Zoe recuerda, por último, al político famoso, amigo de Ignacio, que, algo pasado de copas en una recepción diplomática, le dijo groserías al oído -«qué buen par de tetas tienes», «eres la mejor hembra que he visto en mucho tiempo»-, le tocó una nalga furtivamente sin que ella atinara a reaccionar -«tienes un culo que me tiene enfermo»- y, sin importarle que Ignacio estuviera conversando un poco más allá, le propuso llevarla a uno de los baños de la embajada para tener sexo rápido -«¿no te gustaría darme una buena mamada?»-, obscenidades que ella, perpleja, sólo se atrevió a responder con sonrisas bobas y distraídas, como si lo hubiera oído mal, pero en el fondo le halagó secretamente que ese político poderoso perdiera la cabeza por ella y le hablase con una crudeza que, aunque le resultase bochornoso admitirlo, logró perturbarla.
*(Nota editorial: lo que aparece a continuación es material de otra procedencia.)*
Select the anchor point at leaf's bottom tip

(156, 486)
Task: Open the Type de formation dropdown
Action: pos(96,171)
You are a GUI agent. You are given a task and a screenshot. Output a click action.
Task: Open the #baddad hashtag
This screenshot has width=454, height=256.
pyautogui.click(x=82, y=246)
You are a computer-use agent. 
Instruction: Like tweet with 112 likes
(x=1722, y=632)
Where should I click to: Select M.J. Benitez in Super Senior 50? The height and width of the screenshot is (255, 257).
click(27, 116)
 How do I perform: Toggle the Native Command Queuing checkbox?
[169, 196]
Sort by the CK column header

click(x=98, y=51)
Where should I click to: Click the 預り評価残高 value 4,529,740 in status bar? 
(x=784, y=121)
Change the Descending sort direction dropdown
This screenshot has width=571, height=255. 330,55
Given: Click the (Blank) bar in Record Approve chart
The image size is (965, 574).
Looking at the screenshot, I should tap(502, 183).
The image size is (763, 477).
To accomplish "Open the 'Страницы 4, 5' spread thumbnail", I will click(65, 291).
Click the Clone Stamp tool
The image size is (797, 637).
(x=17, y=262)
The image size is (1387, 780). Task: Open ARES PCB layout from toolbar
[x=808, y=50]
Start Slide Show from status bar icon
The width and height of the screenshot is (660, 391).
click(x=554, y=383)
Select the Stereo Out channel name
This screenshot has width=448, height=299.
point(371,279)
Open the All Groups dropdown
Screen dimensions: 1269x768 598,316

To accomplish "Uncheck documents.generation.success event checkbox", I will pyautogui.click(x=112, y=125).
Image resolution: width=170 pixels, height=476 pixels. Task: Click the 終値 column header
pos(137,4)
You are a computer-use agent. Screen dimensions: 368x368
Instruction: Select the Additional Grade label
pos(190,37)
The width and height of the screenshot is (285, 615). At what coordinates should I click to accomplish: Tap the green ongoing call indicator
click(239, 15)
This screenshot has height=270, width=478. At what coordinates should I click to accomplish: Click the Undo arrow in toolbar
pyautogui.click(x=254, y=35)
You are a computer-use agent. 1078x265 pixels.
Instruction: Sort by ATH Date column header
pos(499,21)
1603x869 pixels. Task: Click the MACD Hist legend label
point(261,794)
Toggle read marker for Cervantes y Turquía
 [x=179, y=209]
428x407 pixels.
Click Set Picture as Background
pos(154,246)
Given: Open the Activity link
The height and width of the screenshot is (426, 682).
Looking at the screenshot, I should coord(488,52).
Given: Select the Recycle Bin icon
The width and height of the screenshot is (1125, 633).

Echada en la cama donde se ha dejado amar por un hombre que no es su esposo, Zoe se ríe recordando a ese político osado. Nunca nadie me ha hablado tan cochino al oído, piensa. Mi marido es incapaz de decir una grosería. Jamás imaginé que ese señorón importante, político famoso, tendría el cuajo de venir a hablarme tal cantidad de cochinadas en plena recepción diplomática, delante de un montón de ministros y embajadores. Seguro que lo mismo les dice a muchas. ¿Habrá quienes le harán caso? ¿Las llevará a los baños de las embajadas y se bajará el pantalón y se la mamarán apuradas mientras sus esposos conversan asuntos graves de política? Sólo me arrepiento de no haber sido más puta y no habérsela mamado porque no me sorprendería que ese orador de plazuela, tamaño descarado, terminase siendo presidente. Sería cómico verlo de presidente y pensar: yo pude chupársela en el baño de la embajada. Dios mío, Zoe, qué cosas piensas. Ubícate. Regresa a la realidad. Eres una mujer casada y tu marido regresa esta noche. Basta de puteríos.